_Exercise:_
Please copy every line of the data in which the string "computer" appears.

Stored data
————

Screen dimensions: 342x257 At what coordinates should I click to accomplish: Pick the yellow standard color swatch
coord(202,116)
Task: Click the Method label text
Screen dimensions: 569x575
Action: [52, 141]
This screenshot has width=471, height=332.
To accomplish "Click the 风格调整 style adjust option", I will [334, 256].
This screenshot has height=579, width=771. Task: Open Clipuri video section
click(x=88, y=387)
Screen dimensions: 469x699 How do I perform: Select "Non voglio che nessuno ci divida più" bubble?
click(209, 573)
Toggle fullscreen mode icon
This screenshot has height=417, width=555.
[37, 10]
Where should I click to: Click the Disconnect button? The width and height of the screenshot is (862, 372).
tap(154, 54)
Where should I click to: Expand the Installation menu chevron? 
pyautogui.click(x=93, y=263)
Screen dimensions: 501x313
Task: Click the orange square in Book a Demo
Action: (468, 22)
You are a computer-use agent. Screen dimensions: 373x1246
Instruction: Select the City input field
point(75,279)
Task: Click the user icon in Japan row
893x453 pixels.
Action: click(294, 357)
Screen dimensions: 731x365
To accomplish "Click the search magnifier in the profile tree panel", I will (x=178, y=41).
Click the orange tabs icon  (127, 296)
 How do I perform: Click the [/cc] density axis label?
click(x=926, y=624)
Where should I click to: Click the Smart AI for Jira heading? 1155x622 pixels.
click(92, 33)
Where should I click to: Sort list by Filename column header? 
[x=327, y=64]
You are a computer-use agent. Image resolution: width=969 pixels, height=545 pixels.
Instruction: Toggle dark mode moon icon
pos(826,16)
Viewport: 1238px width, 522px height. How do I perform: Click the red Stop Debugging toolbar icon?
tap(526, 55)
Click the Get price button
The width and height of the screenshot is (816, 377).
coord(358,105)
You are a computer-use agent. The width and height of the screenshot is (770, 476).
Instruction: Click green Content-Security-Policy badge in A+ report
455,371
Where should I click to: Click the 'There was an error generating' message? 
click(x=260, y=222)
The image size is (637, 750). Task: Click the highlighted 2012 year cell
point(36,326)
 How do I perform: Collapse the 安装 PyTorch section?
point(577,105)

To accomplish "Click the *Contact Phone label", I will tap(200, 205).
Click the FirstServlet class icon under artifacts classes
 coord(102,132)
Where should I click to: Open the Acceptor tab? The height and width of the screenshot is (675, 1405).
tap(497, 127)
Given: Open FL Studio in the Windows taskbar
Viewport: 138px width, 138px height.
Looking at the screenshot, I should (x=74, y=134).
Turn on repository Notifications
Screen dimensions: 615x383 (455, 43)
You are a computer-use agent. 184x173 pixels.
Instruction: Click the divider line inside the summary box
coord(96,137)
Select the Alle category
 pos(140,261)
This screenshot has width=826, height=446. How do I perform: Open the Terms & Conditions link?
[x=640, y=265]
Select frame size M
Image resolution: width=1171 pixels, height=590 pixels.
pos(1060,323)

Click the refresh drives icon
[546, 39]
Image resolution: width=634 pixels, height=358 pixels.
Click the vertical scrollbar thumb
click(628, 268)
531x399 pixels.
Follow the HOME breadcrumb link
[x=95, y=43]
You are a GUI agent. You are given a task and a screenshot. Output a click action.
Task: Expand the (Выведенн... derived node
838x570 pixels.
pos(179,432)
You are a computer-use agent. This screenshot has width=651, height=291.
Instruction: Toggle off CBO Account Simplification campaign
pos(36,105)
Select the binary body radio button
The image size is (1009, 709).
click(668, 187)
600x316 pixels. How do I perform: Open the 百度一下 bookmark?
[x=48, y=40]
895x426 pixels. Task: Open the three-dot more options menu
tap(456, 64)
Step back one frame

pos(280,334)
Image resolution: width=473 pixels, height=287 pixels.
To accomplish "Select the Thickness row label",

————

_Result of this task:_
You are a computer-use agent. Screen dimensions: 373x1246
You are a computer-use agent. Image resolution: width=969 pixels, height=545 pixels.
You are a computer-use agent. The width and height of the screenshot is (770, 476).
You are a computer-use agent. 184x173 pixels.
You are a computer-use agent. This screenshot has width=651, height=291.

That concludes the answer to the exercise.